## Work required:
Gather every line of the entries that includes the word "computer".

##### Source material #####

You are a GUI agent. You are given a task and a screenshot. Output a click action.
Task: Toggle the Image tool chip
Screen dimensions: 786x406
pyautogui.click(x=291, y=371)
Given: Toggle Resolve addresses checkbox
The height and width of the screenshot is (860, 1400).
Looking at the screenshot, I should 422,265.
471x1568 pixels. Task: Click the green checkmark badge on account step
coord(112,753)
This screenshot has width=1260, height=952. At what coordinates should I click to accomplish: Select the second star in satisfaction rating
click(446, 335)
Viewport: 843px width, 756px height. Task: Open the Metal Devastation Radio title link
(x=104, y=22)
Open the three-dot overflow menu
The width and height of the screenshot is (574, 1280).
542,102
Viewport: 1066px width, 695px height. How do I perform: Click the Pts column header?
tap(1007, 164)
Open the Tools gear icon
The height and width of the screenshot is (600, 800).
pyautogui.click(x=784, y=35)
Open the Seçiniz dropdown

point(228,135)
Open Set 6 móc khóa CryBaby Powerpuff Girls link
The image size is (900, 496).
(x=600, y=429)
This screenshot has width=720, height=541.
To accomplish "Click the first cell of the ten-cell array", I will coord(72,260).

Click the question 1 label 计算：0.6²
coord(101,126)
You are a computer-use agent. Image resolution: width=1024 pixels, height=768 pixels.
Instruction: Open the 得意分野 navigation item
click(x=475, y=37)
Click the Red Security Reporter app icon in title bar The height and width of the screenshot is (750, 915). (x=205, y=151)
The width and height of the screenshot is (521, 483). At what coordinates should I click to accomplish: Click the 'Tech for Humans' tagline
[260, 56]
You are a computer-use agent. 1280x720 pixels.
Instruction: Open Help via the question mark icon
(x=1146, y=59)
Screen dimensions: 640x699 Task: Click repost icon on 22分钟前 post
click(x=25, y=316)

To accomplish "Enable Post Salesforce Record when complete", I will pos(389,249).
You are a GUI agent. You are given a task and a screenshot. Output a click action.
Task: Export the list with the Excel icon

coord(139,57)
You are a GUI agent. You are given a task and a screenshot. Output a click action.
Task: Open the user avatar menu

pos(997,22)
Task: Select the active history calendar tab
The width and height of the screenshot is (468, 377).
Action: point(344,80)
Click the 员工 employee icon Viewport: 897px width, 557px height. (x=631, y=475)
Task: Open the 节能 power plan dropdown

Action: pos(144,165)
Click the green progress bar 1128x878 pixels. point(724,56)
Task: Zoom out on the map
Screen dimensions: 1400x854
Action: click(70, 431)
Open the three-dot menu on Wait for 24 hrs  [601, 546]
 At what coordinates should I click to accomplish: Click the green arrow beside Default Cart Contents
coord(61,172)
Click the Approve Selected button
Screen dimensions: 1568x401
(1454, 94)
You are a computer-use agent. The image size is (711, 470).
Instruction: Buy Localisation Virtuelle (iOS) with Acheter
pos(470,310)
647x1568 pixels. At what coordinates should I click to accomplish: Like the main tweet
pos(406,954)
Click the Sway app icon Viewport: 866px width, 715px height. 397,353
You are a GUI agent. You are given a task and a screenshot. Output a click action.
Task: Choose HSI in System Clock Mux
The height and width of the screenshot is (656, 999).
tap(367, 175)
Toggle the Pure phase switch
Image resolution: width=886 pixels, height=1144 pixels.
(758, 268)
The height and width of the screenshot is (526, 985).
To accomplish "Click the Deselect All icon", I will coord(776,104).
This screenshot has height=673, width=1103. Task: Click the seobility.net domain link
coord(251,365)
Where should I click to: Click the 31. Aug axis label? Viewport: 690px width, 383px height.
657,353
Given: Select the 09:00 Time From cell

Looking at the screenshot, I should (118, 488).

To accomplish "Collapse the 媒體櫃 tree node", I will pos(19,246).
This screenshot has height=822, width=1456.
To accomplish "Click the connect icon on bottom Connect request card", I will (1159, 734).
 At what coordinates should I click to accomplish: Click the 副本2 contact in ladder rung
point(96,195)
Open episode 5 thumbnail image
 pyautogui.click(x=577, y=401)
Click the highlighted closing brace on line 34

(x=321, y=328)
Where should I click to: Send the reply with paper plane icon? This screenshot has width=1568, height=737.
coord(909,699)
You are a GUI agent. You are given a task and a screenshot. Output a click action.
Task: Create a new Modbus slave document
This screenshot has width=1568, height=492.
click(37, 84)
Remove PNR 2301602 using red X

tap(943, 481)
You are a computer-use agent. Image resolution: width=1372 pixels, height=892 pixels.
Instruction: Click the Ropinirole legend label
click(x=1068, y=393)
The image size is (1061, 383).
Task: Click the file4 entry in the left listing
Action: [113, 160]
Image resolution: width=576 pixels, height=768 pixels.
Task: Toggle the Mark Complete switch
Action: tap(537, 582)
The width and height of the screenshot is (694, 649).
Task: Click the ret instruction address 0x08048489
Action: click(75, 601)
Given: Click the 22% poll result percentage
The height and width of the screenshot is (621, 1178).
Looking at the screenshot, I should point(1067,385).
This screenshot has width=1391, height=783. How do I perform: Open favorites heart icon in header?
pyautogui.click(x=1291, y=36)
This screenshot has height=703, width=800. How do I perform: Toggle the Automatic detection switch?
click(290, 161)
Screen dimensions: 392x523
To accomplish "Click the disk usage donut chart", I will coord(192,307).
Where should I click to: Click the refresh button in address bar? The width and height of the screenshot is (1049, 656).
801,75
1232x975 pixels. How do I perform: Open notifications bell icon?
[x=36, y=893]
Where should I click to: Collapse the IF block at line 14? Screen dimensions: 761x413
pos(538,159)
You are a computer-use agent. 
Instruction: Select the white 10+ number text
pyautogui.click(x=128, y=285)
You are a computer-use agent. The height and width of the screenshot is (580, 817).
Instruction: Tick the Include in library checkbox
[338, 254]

#####

## Response box:
You are a computer-use agent. Image resolution: width=1024 pixels, height=768 pixels.
You are a computer-use agent. 1280x720 pixels.
You are a computer-use agent. The image size is (711, 470).
You are a computer-use agent. Image resolution: width=1372 pixels, height=892 pixels.
You are a computer-use agent. 
You are a computer-use agent. The height and width of the screenshot is (580, 817).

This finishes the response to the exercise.